I know it's Advent. I know Christmas is here ... and yet, I am in a spiritual Good Friday and Holy Saturday experience, where I remain in disbelief of the suffering, paralyzed in the fear — and simply feeling helpless.
I try to be present to the gift of this season's rich contemplation of Mary and Joseph's pilgrimage in the time of Caesar Augustus. I sit and allow Jesus to show up in my life as a helpless, grinning baby whose parents are exhausted. I sit and smell, touch, hear and practically taste the relief — and the anxiety — of tough days ahead while trying to feel my way through this moment. My breath is taken, not by awe, but by sheer disbelief and disgust of the trials that got us here in the first place.

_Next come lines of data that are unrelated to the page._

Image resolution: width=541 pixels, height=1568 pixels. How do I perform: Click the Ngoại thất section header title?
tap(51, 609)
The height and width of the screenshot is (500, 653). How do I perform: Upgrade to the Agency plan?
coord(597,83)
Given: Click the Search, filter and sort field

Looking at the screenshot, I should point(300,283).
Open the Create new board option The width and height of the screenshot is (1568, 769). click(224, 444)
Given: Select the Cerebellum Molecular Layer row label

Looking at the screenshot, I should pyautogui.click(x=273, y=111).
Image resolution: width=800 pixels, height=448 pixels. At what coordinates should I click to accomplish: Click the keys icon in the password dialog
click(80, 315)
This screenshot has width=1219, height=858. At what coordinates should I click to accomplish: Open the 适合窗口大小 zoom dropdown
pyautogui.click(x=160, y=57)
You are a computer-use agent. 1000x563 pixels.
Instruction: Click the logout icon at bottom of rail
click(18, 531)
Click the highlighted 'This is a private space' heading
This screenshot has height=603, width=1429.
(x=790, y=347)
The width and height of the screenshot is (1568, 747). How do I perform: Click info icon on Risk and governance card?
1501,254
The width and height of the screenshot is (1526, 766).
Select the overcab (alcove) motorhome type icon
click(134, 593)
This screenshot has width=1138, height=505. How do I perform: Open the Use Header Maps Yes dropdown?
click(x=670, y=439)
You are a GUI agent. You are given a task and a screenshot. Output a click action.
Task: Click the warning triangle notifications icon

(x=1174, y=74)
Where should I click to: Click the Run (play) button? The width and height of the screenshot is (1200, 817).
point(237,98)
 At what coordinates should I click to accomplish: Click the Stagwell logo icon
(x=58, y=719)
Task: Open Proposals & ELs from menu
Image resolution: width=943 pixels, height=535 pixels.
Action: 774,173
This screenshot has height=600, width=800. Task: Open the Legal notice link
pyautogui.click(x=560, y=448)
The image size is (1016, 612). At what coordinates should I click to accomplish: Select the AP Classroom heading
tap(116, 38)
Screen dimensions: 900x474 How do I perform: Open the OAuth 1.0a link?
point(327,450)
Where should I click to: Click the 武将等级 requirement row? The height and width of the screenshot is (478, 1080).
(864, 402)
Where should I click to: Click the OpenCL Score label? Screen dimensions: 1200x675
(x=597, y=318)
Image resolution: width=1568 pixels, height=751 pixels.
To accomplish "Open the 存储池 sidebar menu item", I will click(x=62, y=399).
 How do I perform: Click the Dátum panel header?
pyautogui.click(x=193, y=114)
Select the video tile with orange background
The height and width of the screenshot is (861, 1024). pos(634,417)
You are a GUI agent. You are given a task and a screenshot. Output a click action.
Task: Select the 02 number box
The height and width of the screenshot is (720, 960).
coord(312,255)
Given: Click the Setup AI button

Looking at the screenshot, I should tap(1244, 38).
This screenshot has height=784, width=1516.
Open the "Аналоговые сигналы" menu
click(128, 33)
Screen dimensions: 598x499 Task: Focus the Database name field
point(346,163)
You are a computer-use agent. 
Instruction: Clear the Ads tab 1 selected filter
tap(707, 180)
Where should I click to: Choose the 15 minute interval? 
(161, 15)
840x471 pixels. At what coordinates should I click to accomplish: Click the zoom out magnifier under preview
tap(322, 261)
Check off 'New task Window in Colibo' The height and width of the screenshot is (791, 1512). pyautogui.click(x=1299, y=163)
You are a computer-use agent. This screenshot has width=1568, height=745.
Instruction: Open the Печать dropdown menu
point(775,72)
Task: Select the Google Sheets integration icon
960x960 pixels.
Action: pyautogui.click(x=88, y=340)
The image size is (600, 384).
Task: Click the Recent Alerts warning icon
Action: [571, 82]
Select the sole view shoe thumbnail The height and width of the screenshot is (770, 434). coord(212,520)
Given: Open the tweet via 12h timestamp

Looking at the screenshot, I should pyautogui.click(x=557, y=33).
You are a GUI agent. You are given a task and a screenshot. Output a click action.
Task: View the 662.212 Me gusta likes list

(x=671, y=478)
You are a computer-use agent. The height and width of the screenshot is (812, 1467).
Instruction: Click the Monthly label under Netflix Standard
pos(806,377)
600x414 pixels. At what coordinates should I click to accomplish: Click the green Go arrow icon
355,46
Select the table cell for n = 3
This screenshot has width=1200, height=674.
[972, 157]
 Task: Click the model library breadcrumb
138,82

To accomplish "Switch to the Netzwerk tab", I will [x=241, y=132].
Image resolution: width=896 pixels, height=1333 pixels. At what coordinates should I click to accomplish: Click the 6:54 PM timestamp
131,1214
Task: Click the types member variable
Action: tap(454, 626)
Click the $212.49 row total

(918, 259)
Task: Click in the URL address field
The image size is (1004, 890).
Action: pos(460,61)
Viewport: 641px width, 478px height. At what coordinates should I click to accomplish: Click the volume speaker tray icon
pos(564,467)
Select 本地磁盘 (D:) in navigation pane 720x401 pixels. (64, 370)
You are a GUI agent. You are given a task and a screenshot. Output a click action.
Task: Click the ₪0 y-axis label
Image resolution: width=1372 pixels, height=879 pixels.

And in those moments, when what has previously been known to give me life ceases to bear fruit, I turn to my laptop. I watched "Call Me Francis," a miniseries now streaming on Netflix. Oh how brilliant God interrupts my "oh, woe is me" moment! I binge on these four episodes and follow Pope Francis' life as a person gifted with a sense of unwavering hope. I am brought to tears. I try to get away from the paradox of joy amidst suffering, so I go to yet a bigger screen and watch Disney's new animated film, "Moana." It is a story of true reconciliation, restoration and healing, so again, I weep. I wept for the joy of seeing a "Disney princess" that was her own unique self, separate from one singular love relationship to a unity of all relationships including relationships with our common home, the land, the water.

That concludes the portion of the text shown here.